Mit zahlreichen Veranstaltungen an vielerlei Orten wird derzeit auf ganz unterschiedliche Weise in Bayern und in ganz Deutschland an den 100-jährigen Geburtstag von Franz-Josef Strauß am 6.September 2015 erinnert. Die viel beachtete Foto-Ausstellung „Franz-Josef-Strauß- Die Macht der Bilder“ war noch im Vorfeld der offiziellen Feierlichkeiten dieser Tage über Monate hinweg im Münchner Stadtmuseum zu sehen. Wohlwollende Würdigungen und kritische Anfechtungen seines Lebenswerks als Politiker und als Mensch füllen die Spalten von Zeitungen und Zeitschriften und liefern neuen Stoff für Kommentare und weitere Enthüllungen, die sich als sensationell ankündigen und diesem Anspruch oft kaum gerecht werden.
Denn eines ist sicher: Franz Josef Strauß polasiert immer noch wie kein anderer, wie es allein die großen Persönlichkeiten tun und dies schon zu Lebzeiten und erst recht nach ihrem Hinschneiden. Im Guten und im Bösen. Denn die Farbe Grau passt nicht zu ihnen, sondern nur zu den Mittelmäßigen, die rasch in Vergessenheit geraten.
Unter den vielen Publikationen nimmt ein Buch eine Sonderstellung ein, dessen auffällig provokatorische Titel auf Anhieb die Aufmerksamkeit auf sich lenkt: „Franz Josef Strauß und sein Jude“. Der Autor, der – wie er selbst offen bekennt – für die Wahl des Wortlauts eigenverantwortlich zeichnet, weil sie auf seine Initiative zurückgeht, ist sicherlich vielen unter dem älteren noch ein Begriff, und selbst wenn er seit sechzehn Jahren nicht mehr in Deutschland lebt.

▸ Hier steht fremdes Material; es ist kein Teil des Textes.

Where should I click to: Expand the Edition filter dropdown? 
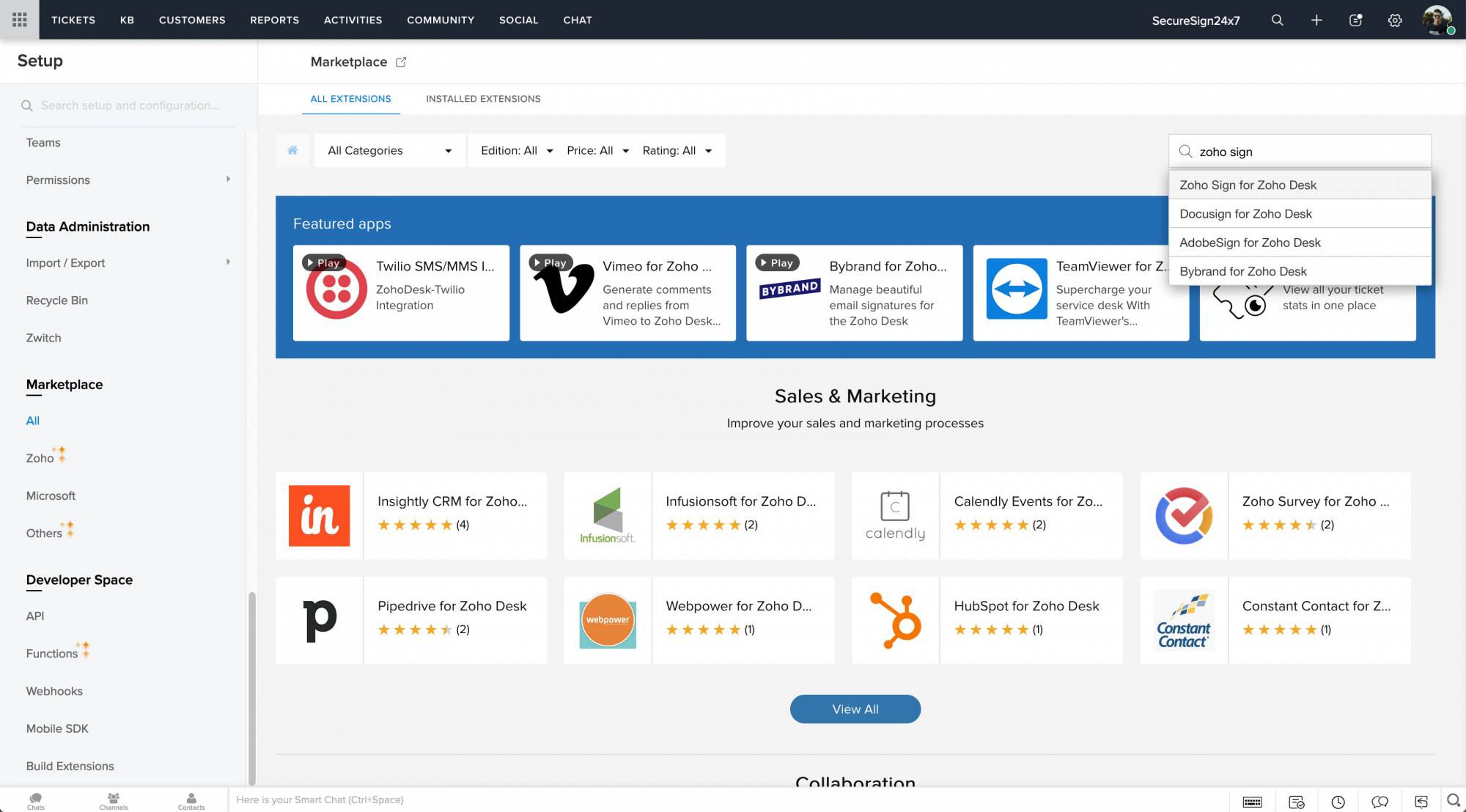click(517, 150)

1878-1988 war Godel Rosenberg – dies sein Name – 10 Jahre lang der Mann an der Seite vom Bayerischen Ministerpräsidenten Franz Josef Strauß, sein Pressesprecher ohne Parteibuch, sein Begleiter auf zahlreichen Auslandsreisen, die ihn – meistens im von Strauß selbst gelenkten Cessna – rund um die Welt brachten, u.a. nach London zu Margaret Thatcher oder nach Jerusalem zu Shimon Perez. Seine Berufung in die CSU-Pressestelle als junger Absolvent der Journalistenschule in München, wo er als Redakteur vom Münchner Merkur tätig war, verdankte er mehr oder weniger einem Zufall, worauf er voller Dankbarkeit zurückblickt.

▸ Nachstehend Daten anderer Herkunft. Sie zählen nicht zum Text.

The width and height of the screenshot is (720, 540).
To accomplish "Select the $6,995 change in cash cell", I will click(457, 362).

An jene wichtigste Dekade seines Lebens knüpft Rosenberg humorvoll und mit leichter Hand in Seiten, die unterhaltsam und voller tiefer Gedanken zugleich sind. Seine Erinnerungen will er nicht „aufgrund stenografischer Aufzeichnungen“ schreiben, sondern als „erlebte Dinge“, wie es beispielweise der von ihm hoch geschätzte Amos Oz in seiner „Geschichte von Liebe und Finsternis“ tut. Vergangenheit, Gegenwart und Zukunft sollen ineinander fließen, denn im Vordergrund steht das „emotionale Gedächtnis“, „das Gefühl in Worte gekleidet“.
Die Perspektive ständig wechselnd, ohne sich an einem richtigen Schema zu halten, lässt der erfahrene Journalist Geschichten wieder lebendig werden, welche die Geschichte Bayerns, Deutschlands und Europas mitgeprägt haben und dies in Zeiten, die schwierig und dennoch noch einen Hauch von der Euphorie der Aufbaujahre atmeten.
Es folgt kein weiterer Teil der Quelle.